“It is.” I smile. “I actually have a few to look up tonight. I should get back to it.” I’m not hungry anymore, so I get up, put the bowl in the sink, and kiss my mom on the top of her head to let her know I didn’t take what she said personally.
She smiles relief and rubs a hand on my back. “Don’t let this project take over everything else. Your number one priority right now should be your speech. It’s coming along?” I nod and she pats me on the back. “Good. I can’t wait to read it when you’re ready. I love you, Parker.”
“Love you too, Mom.” I give her shoulder an extra squeeze, then leave her at the table with her sales figures, cabernet, and all the things she would have done differently.
Upstairs in my room I bring my mind back to the day’s adventure and the feeling of freedom that came along with doing something risky. Ditching class is not a big deal to probably 99 percent of people. It was a little thing, deciding to do it. But it felt big at the same time, and between that and what my mom just said, I’ve got this tiny pang of regret when I think of how much I have probably missed out on in the last few years because I was too scared to take a risk, or too shy to speak up, or too worried to be bold. It is my one wild and precious life, after all.
And Shane and Julianna are proof that it could end at any moment. I know it was silly to go looking for their initials today, and I didn’t really expect to find them, but I wanted to see them, not just read about them. I wanted proof that Shane and Julianna had been there, together and in love from the start. It doesn’t matter that I know how it ends. My favorite part of any love story is the beginning. Like Romeo convincing Juliet to kiss him, a perfect stranger, at the ball. Or Noah climbing up the Ferris wheel to ask Allie out in The Notebook. Beginnings are magical.

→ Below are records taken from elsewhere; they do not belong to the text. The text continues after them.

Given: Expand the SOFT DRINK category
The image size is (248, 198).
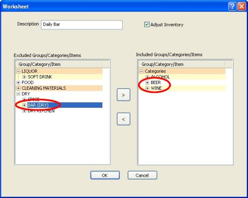Looking at the screenshot, I should 24,77.
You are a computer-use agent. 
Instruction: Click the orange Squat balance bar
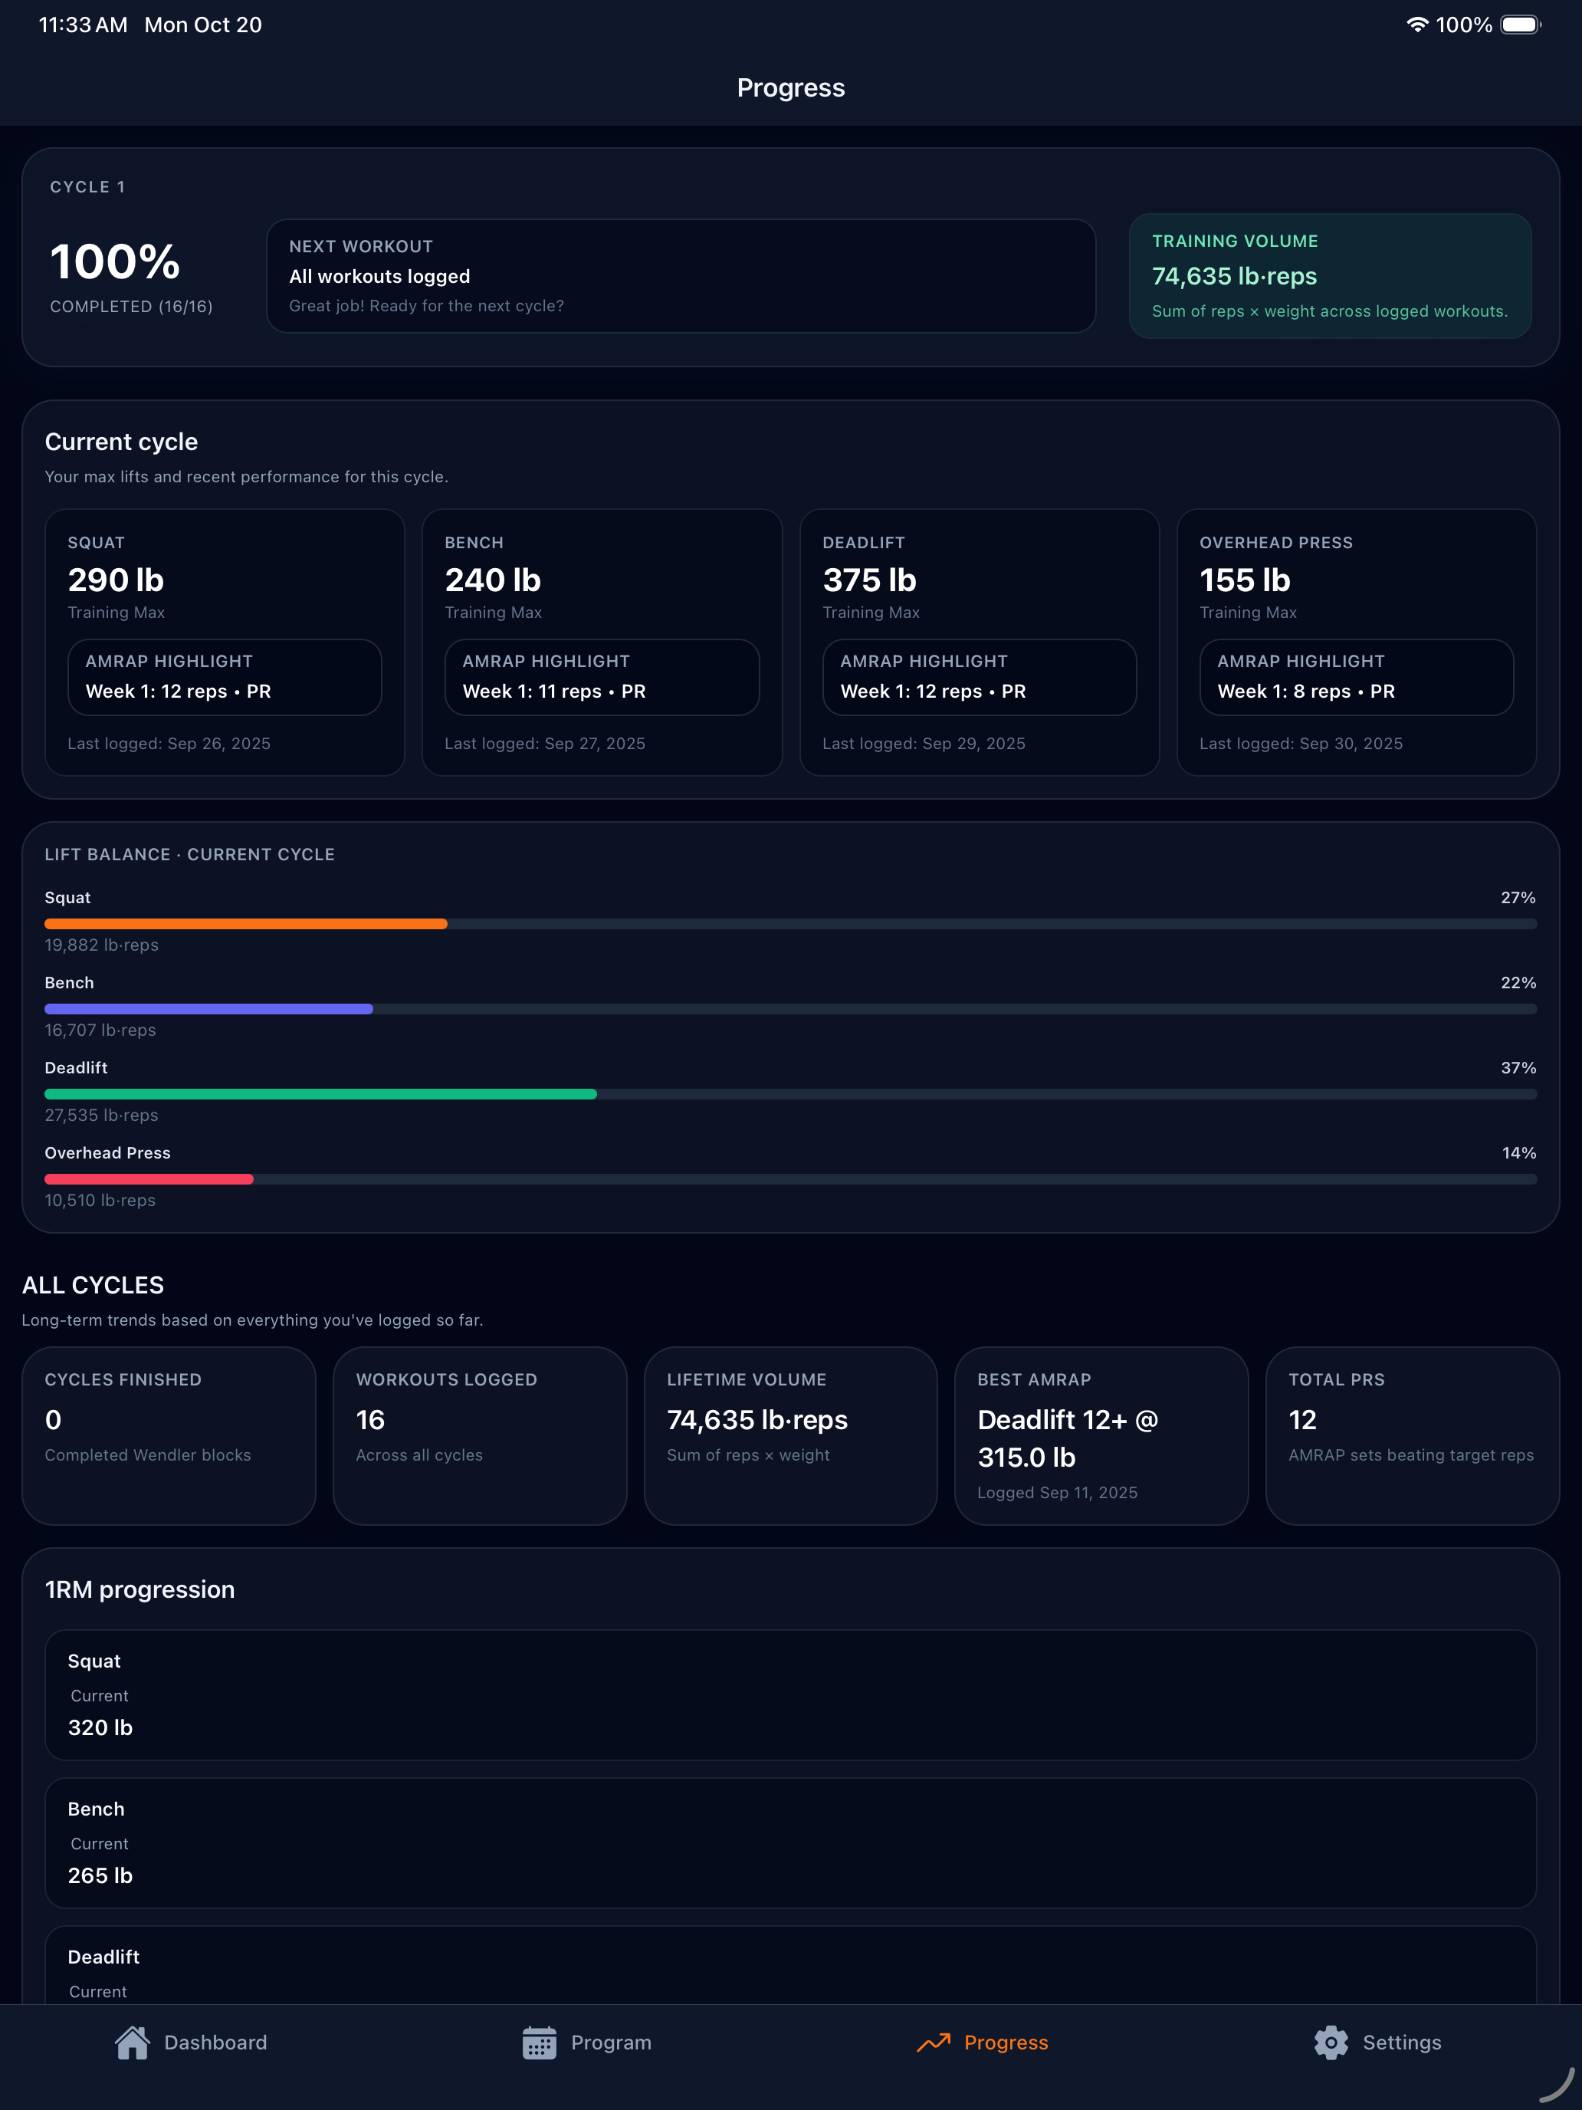(246, 923)

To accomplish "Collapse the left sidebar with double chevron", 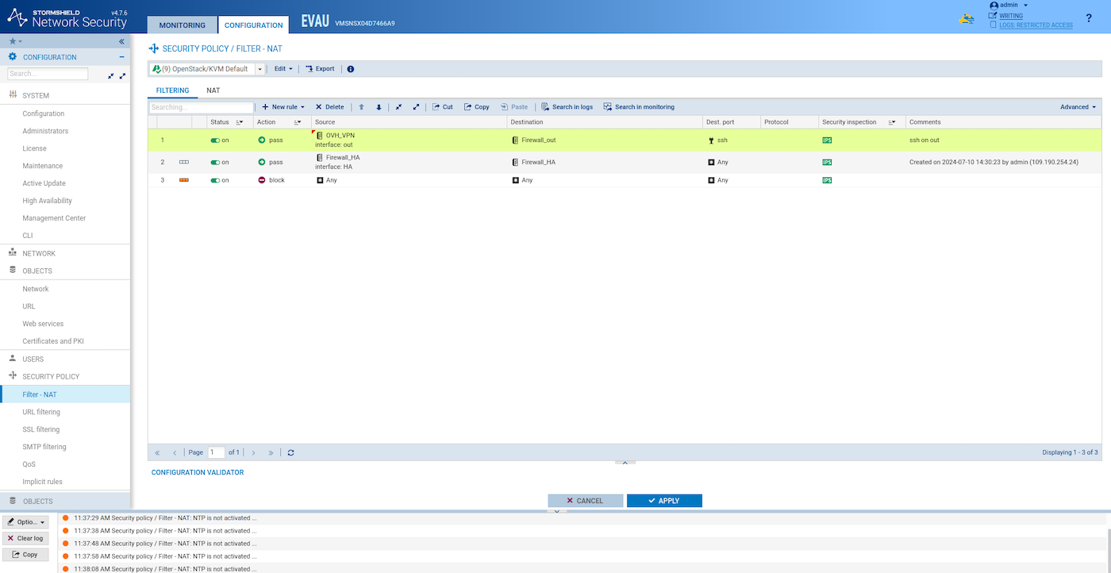I will [121, 41].
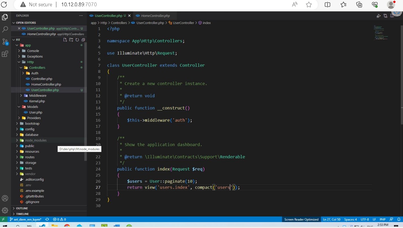Open the Source Control view
Image resolution: width=403 pixels, height=228 pixels.
[5, 42]
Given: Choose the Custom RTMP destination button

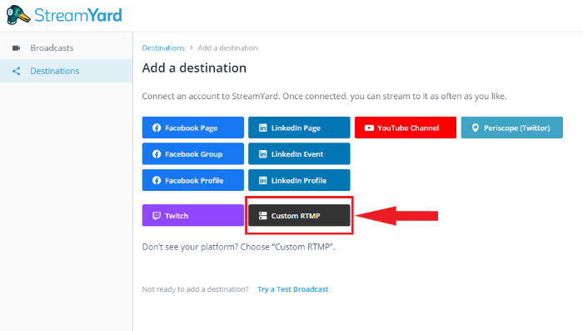Looking at the screenshot, I should coord(299,215).
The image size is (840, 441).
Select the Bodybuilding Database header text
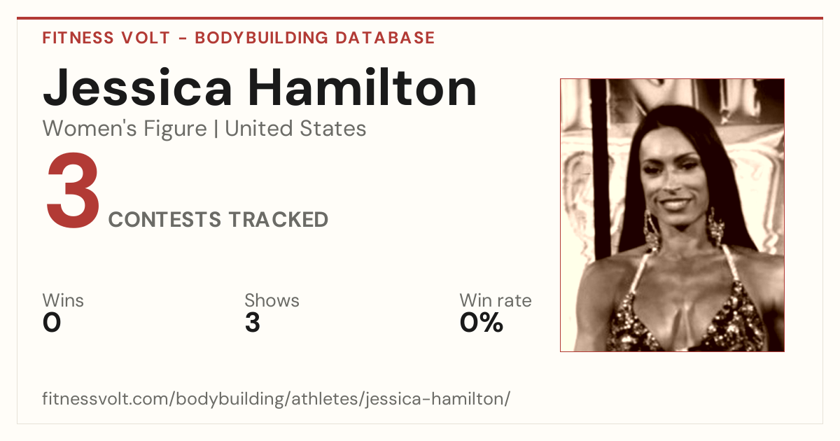click(x=315, y=38)
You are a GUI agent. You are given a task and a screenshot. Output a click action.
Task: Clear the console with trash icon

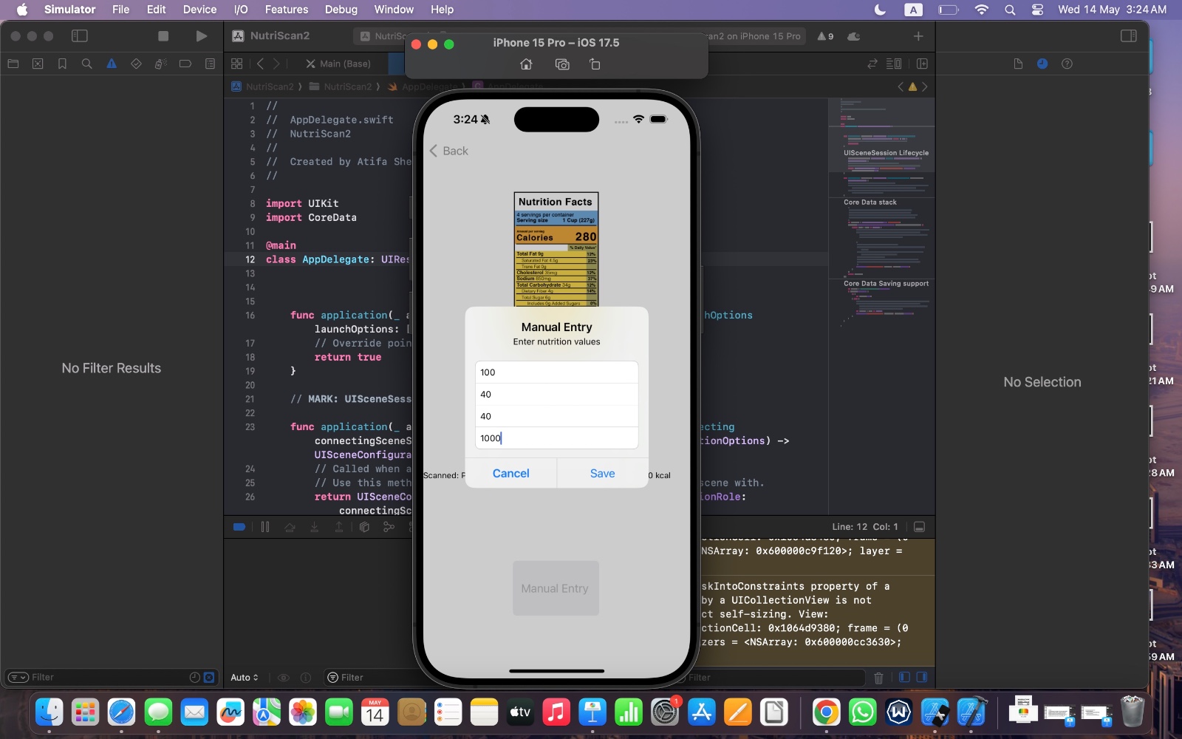pyautogui.click(x=878, y=677)
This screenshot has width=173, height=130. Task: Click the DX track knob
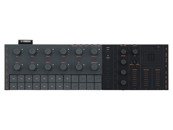coord(79,67)
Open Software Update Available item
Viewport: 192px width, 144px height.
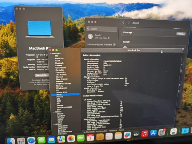[x=101, y=45]
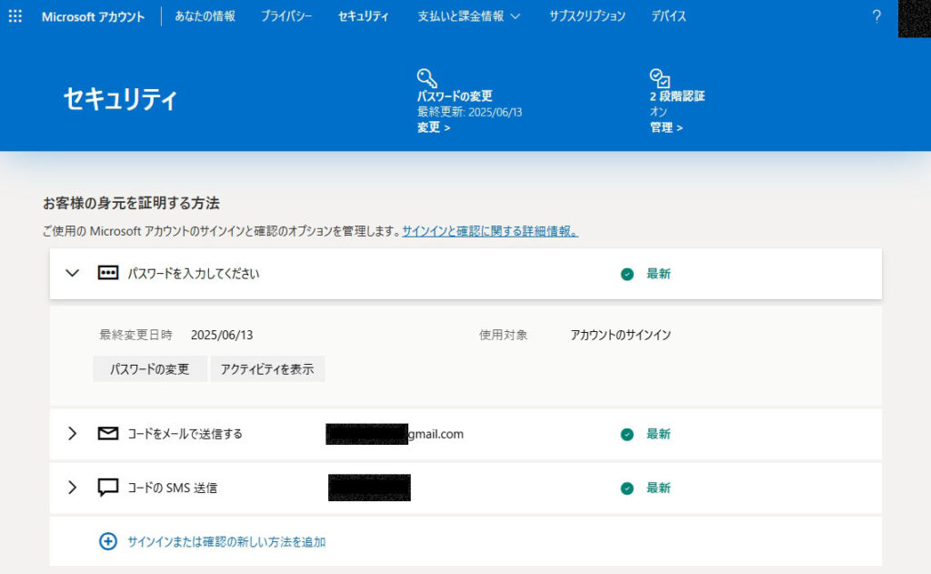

And in books and movies they’re magical in a way real life never is. So for the third night in a row, I don’t do what I should. I don’t sit down at my desk and start my speech. Instead, I open the window to let the cool night air in, light my candles, and get Julianna’s journal out.
May 24
“One often meets her destiny on the road
she takes to avoid it.”
—Fortune cookie wisdom
It’s such a tiny thing, a glance. That half second when eyes meet, lock, and before you can look away, there’s something. A spark, a flash, I don’t know what to call it. But it happened tonight when I walked through Shane’s front door and into the party he wasn’t supposed to be throwing. The usual mix of people from school and workers from the mountain filled all three floors of his house, but I saw someone new right away, standing alone in the middle of them all. He was tall, with wavy brown hair and eyes that stopped mine and held them there in the middle of a sea of familiar faces and shifting glances. And it was there. A pull, like gravity.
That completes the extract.